# What is being asked
Copy the entries exactly, leaving out nothing.

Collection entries
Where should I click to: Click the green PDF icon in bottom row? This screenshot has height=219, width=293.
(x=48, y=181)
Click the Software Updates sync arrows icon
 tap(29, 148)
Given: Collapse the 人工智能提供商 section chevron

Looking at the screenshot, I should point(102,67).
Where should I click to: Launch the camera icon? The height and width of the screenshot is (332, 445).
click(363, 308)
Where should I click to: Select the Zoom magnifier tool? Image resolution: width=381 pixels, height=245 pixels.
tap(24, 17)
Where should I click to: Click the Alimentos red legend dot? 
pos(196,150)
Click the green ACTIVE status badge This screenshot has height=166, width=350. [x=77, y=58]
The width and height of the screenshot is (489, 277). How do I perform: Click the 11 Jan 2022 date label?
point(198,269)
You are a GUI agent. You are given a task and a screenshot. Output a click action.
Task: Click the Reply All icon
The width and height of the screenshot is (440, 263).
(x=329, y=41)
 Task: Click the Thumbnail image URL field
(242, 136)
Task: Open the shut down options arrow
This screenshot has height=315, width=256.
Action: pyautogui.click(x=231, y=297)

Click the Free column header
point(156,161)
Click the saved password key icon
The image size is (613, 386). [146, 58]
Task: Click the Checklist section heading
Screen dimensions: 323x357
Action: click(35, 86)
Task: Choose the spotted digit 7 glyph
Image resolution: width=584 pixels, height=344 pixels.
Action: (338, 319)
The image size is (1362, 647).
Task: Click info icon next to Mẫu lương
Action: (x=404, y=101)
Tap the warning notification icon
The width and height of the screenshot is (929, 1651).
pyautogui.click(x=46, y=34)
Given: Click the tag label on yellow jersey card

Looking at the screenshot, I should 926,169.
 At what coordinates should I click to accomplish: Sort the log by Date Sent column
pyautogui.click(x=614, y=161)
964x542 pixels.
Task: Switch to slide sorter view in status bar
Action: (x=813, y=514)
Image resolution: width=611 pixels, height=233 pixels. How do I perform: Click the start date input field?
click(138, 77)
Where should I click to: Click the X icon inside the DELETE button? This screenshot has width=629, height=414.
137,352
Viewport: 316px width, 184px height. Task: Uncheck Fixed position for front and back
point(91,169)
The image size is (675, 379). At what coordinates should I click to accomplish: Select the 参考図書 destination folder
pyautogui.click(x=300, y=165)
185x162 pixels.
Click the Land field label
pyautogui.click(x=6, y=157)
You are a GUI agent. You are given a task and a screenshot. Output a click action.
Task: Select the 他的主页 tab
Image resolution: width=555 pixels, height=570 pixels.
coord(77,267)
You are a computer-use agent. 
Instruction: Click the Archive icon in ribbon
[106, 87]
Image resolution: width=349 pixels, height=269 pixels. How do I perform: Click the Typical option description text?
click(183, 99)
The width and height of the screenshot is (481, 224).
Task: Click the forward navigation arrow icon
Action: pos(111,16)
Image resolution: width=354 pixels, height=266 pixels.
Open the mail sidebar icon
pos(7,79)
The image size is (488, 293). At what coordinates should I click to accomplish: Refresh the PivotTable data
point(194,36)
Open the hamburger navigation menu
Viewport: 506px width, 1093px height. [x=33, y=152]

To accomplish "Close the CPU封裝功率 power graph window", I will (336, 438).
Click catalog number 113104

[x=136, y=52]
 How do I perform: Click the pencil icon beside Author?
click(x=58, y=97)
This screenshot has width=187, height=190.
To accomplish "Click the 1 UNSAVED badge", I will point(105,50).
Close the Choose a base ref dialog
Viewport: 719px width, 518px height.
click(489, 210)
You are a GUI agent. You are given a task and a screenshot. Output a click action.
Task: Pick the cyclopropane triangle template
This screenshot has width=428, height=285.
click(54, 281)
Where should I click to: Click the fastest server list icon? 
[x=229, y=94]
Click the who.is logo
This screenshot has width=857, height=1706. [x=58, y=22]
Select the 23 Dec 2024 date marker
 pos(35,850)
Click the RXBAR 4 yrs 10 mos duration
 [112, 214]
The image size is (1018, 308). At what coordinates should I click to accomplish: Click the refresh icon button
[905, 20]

# Exercise answer
Where should I click to: Click the green PDF icon in bottom row? This screenshot has height=219, width=293.
(x=48, y=181)
Click the Software Updates sync arrows icon
 tap(29, 148)
Given: Collapse the 人工智能提供商 section chevron

Looking at the screenshot, I should point(102,67).
Where should I click to: Launch the camera icon? The height and width of the screenshot is (332, 445).
click(363, 308)
Where should I click to: Select the Zoom magnifier tool? Image resolution: width=381 pixels, height=245 pixels.
tap(24, 17)
Where should I click to: Click the Alimentos red legend dot? 
pos(196,150)
Click the green ACTIVE status badge This screenshot has height=166, width=350. [x=77, y=58]
The width and height of the screenshot is (489, 277). How do I perform: Click the 11 Jan 2022 date label?
point(198,269)
You are a GUI agent. You are given a task and a screenshot. Output a click action.
Task: Click the Reply All icon
The width and height of the screenshot is (440, 263).
(x=329, y=41)
 Task: Click the Thumbnail image URL field
(242, 136)
Task: Open the shut down options arrow
This screenshot has height=315, width=256.
Action: pyautogui.click(x=231, y=297)

Click the Free column header
point(156,161)
Click the saved password key icon
The image size is (613, 386). [146, 58]
Task: Click the Checklist section heading
Screen dimensions: 323x357
Action: click(35, 86)
Task: Choose the spotted digit 7 glyph
Image resolution: width=584 pixels, height=344 pixels.
Action: (338, 319)
The image size is (1362, 647).
Task: Click info icon next to Mẫu lương
Action: (x=404, y=101)
Tap the warning notification icon
The width and height of the screenshot is (929, 1651).
pyautogui.click(x=46, y=34)
Given: Click the tag label on yellow jersey card

Looking at the screenshot, I should 926,169.
 At what coordinates should I click to accomplish: Sort the log by Date Sent column
pyautogui.click(x=614, y=161)
964x542 pixels.
Task: Switch to slide sorter view in status bar
Action: (x=813, y=514)
Image resolution: width=611 pixels, height=233 pixels. How do I perform: Click the start date input field?
click(138, 77)
Where should I click to: Click the X icon inside the DELETE button? This screenshot has width=629, height=414.
137,352
Viewport: 316px width, 184px height. Task: Uncheck Fixed position for front and back
point(91,169)
The image size is (675, 379). At what coordinates should I click to accomplish: Select the 参考図書 destination folder
pyautogui.click(x=300, y=165)
185x162 pixels.
Click the Land field label
pyautogui.click(x=6, y=157)
You are a GUI agent. You are given a task and a screenshot. Output a click action.
Task: Select the 他的主页 tab
Image resolution: width=555 pixels, height=570 pixels.
coord(77,267)
You are a computer-use agent. 
Instruction: Click the Archive icon in ribbon
[106, 87]
Image resolution: width=349 pixels, height=269 pixels. How do I perform: Click the Typical option description text?
click(183, 99)
The width and height of the screenshot is (481, 224).
Task: Click the forward navigation arrow icon
Action: pos(111,16)
Image resolution: width=354 pixels, height=266 pixels.
Open the mail sidebar icon
pos(7,79)
The image size is (488, 293). At what coordinates should I click to accomplish: Refresh the PivotTable data
point(194,36)
Open the hamburger navigation menu
Viewport: 506px width, 1093px height. [x=33, y=152]

To accomplish "Close the CPU封裝功率 power graph window", I will (336, 438).
Click catalog number 113104

[x=136, y=52]
 How do I perform: Click the pencil icon beside Author?
click(x=58, y=97)
This screenshot has width=187, height=190.
To accomplish "Click the 1 UNSAVED badge", I will point(105,50).
Close the Choose a base ref dialog
Viewport: 719px width, 518px height.
click(489, 210)
You are a GUI agent. You are given a task and a screenshot. Output a click action.
Task: Pick the cyclopropane triangle template
This screenshot has width=428, height=285.
click(54, 281)
Where should I click to: Click the fastest server list icon? 
[x=229, y=94]
Click the who.is logo
This screenshot has width=857, height=1706. [x=58, y=22]
Select the 23 Dec 2024 date marker
 pos(35,850)
Click the RXBAR 4 yrs 10 mos duration
 [112, 214]
The image size is (1018, 308). At what coordinates should I click to accomplish: Click the refresh icon button
[905, 20]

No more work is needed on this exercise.